Last updated on: January 14, 2019 14:34 IST

Experts say, auditors must not allow themselves to be intimidated by the client management into conducting audits by conversation. It is important for auditors to conduct proper interviews and ask probing and searching questions.

Ten years after the financial scam at Satyam Computer Services, audit fraternity says it is still tough to detect fraud perpetrated by the management in collusion with employees of the company in the normal course of the audit.

Over the years, the regulators have brought in several checks and balances in the audit process to detect and deal with frauds.

These include provisions relating to internal controls testing, risk assessment and analytical reviews, besides the presence of an effective audit committee and clear corporate governance policies and practices.

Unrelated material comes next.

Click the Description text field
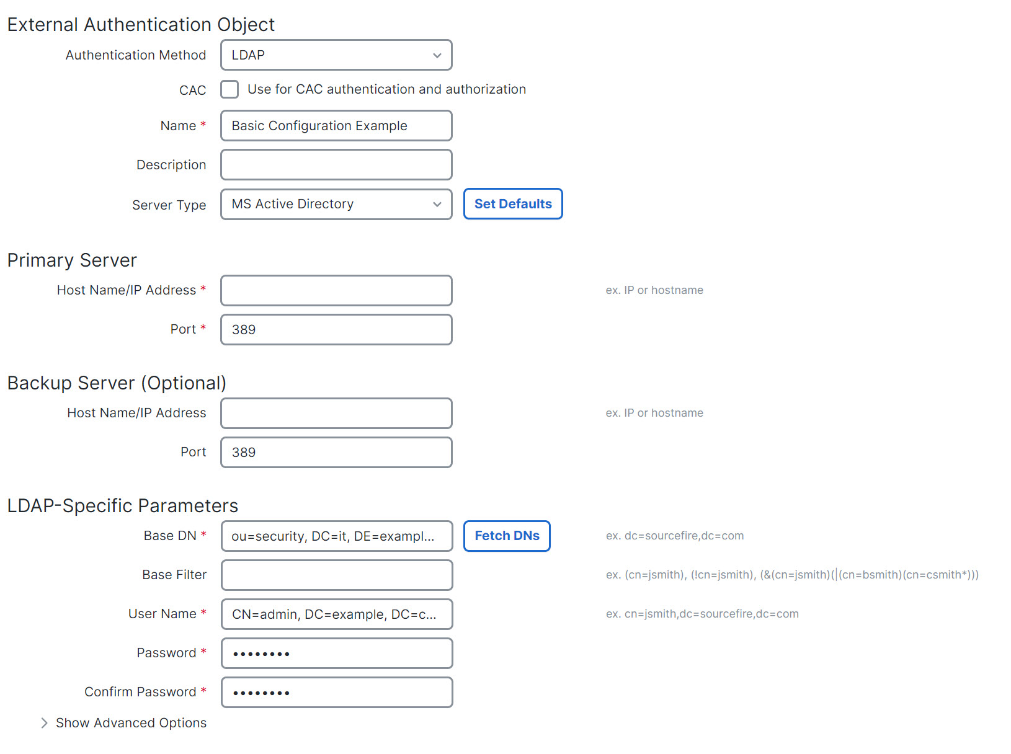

“I can unequivocally say that laws and accounting rules play a less significant role in the red-flagging of financial frauds than auditor attitudes and behaviours,” says Albert Aboody, a retired KPMG-US partner, who was the independent monitor overseeing the implementation of the consent orders between PwC India and the US Securities and Exchange Commission (SEC) and the Public Company Accounting Oversight Board (PCAOB) in connection with its audits of Satyam.

Amarjit Chopra, a former ICAI president, too, agrees with this line of thinking.

To substantiate, Chopra points out that the huge volume of non-performing assets (NPAs), amounting to more than Rs 11 trillion, as declared by banks is a testimony to the fact that no early-warning signal is thrown out by the auditors.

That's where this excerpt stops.